Cloud providers will generally be selected by an organization based on data compliance standards. As a general rule of thumb, the higher the level of compliance required the higher the associated infrastructure costs will be. Some of the most expensive compliance standards usually revolve around government hosting and DoD data security.
If considering cloud migration, one of the first steps your organization should take is to map out all compliance requirements in order to filter our providers.
Backups and Business Continuity
When dealing with a disaster, whether it be ransomware or natural, your organization will likely require an emergency restoration of systems in order to recover operations. When dealing with exclusively on-prem infrastructure, several factors must be accounted for in order to ensure this business continuity is stable and reliable. Geolocation diversity is a must. Ensure that the same disastser cannot affect all backup systems.
Additionally, a backup system that enables rapid recovery and analysis of backup images is critical.

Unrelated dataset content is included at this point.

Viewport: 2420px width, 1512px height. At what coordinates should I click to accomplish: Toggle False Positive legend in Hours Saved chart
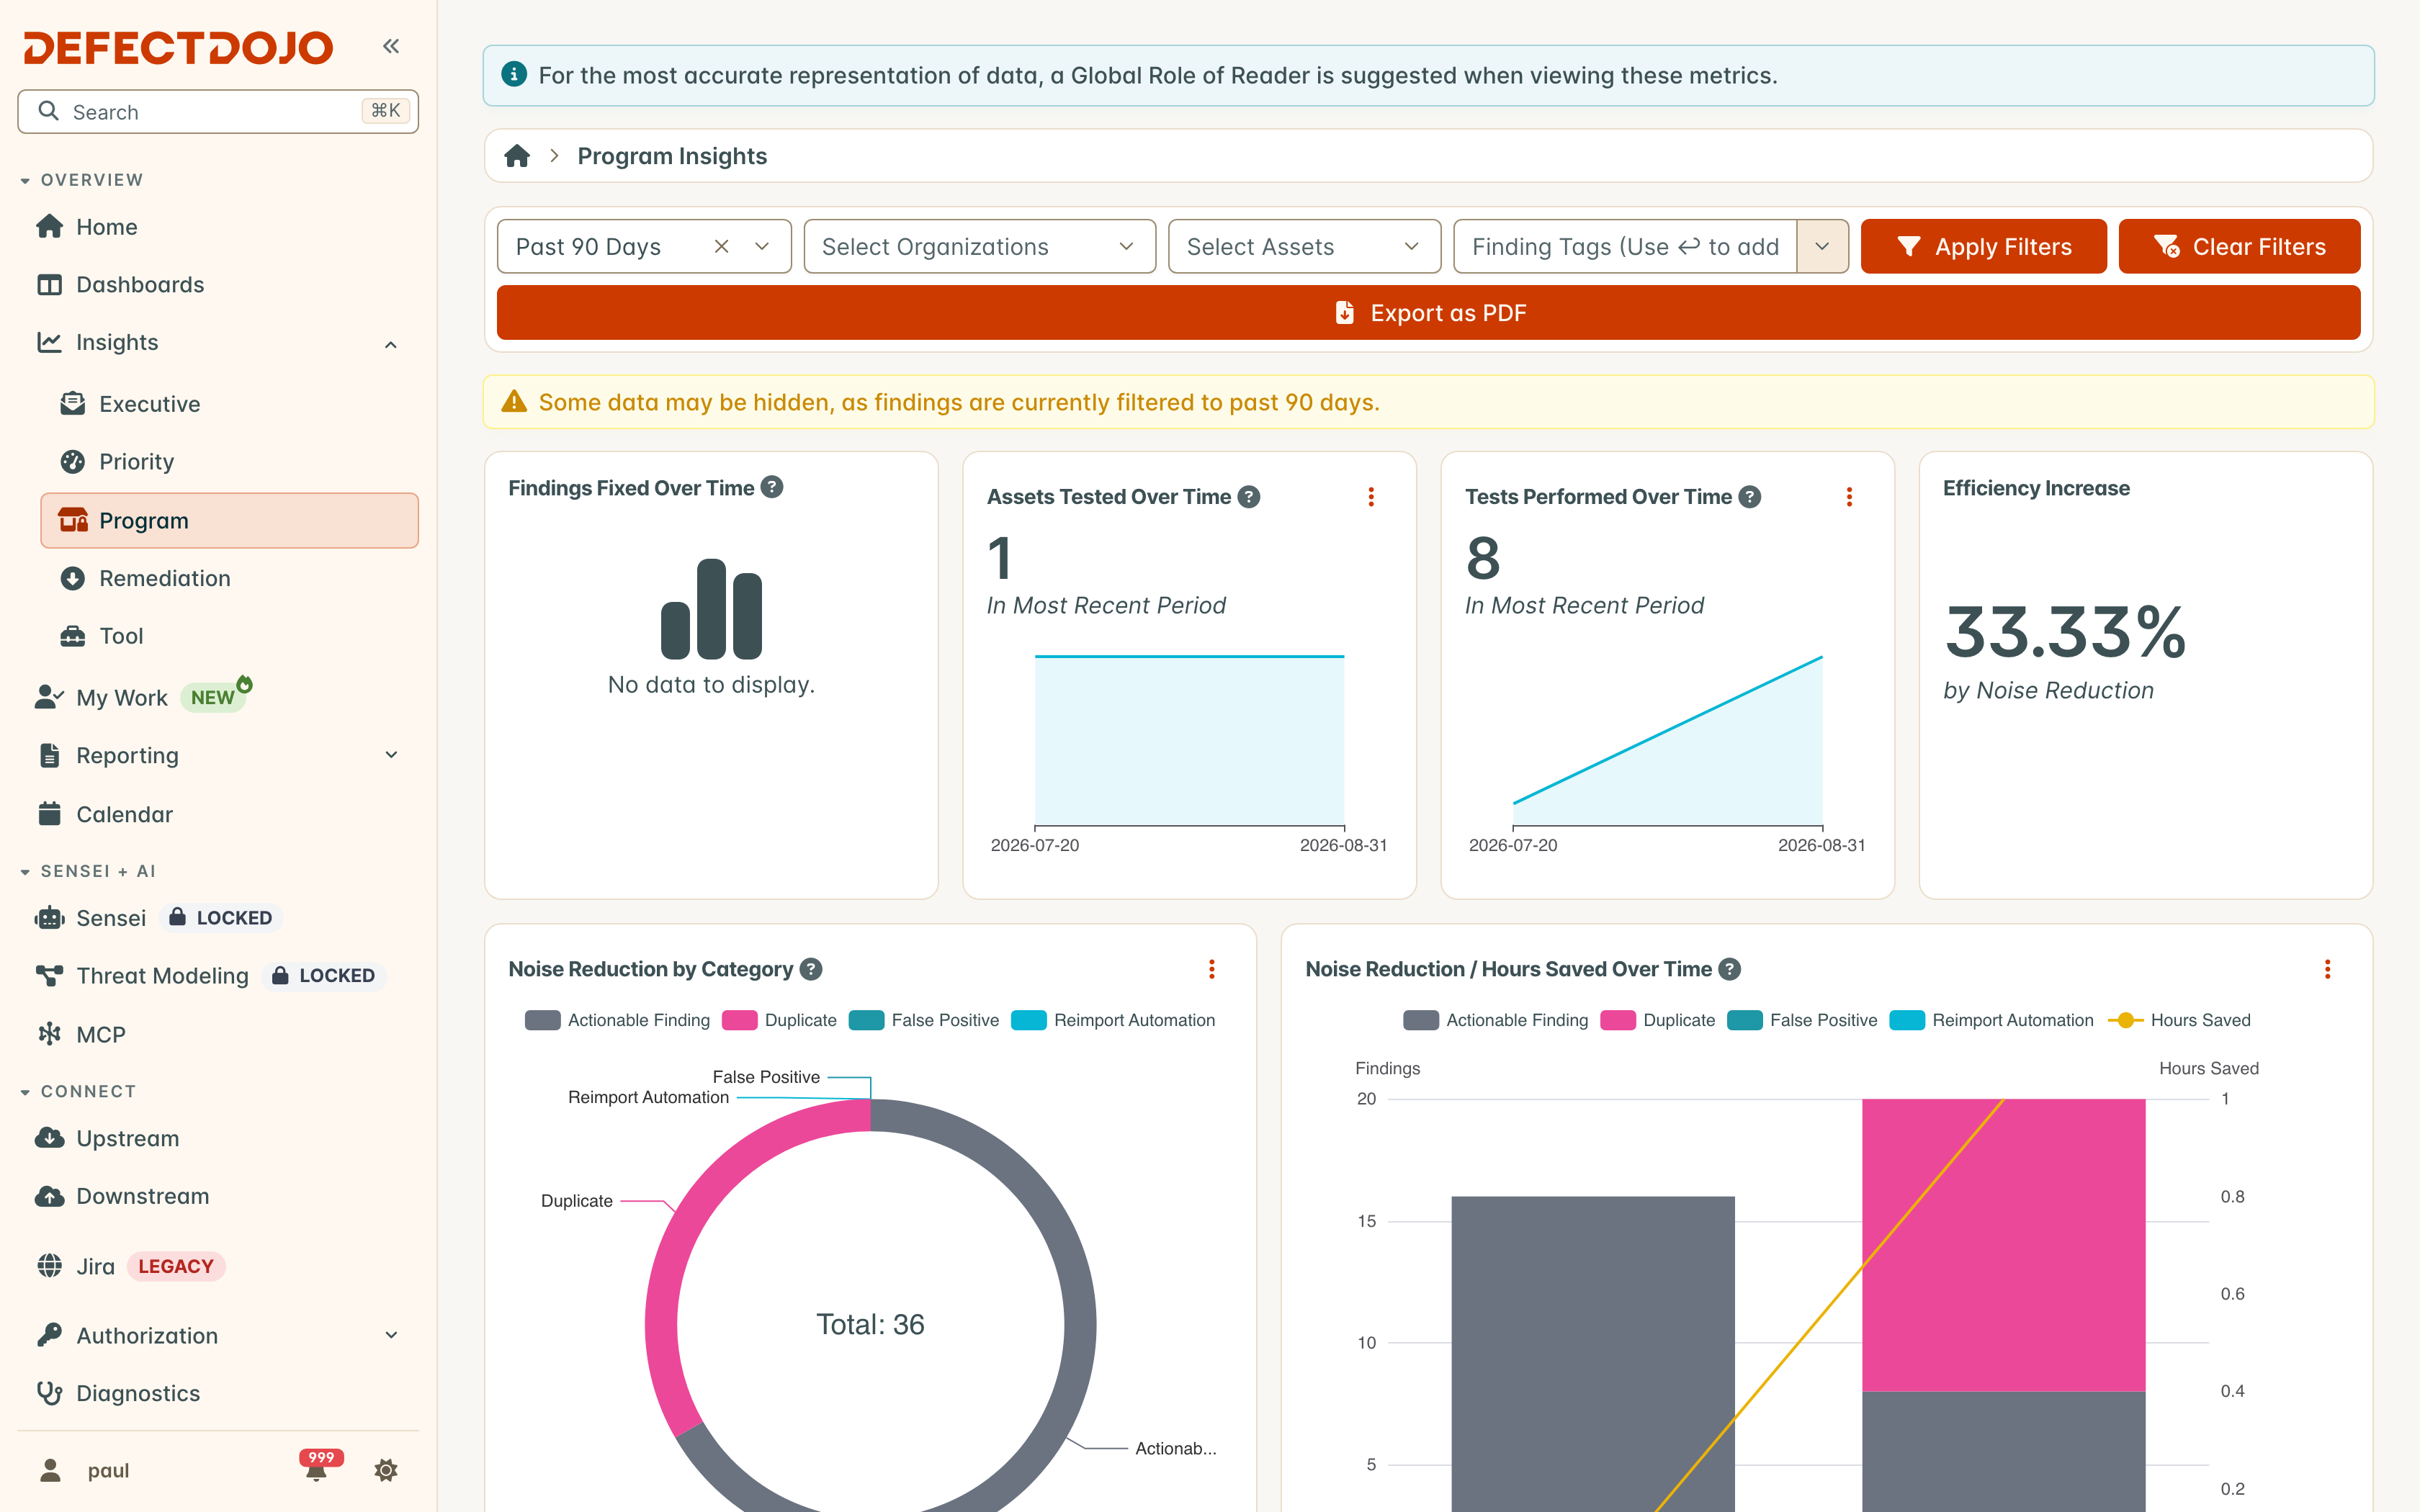coord(1802,1020)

Ransomware attackers prefer to dwell within systems for weeks or months before launching an attack. Ensure your backup solution can detect and remediate these hidden threats.

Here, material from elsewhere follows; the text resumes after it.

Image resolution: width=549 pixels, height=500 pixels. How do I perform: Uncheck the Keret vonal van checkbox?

The most convenient part of cloud hosted disaster recovery infrastructure is the ability to easily provide geo-diverse backups in hardware that is hosted by another company. The savings of a centralized datacenter are usually too great to be ignored, and most organizations opt for a cloud-hosted disaster recovery and business continuity solution.
Additionally, purpose-built systems provide additional security controls and restoration speed that is difficult to match with on-premise systems.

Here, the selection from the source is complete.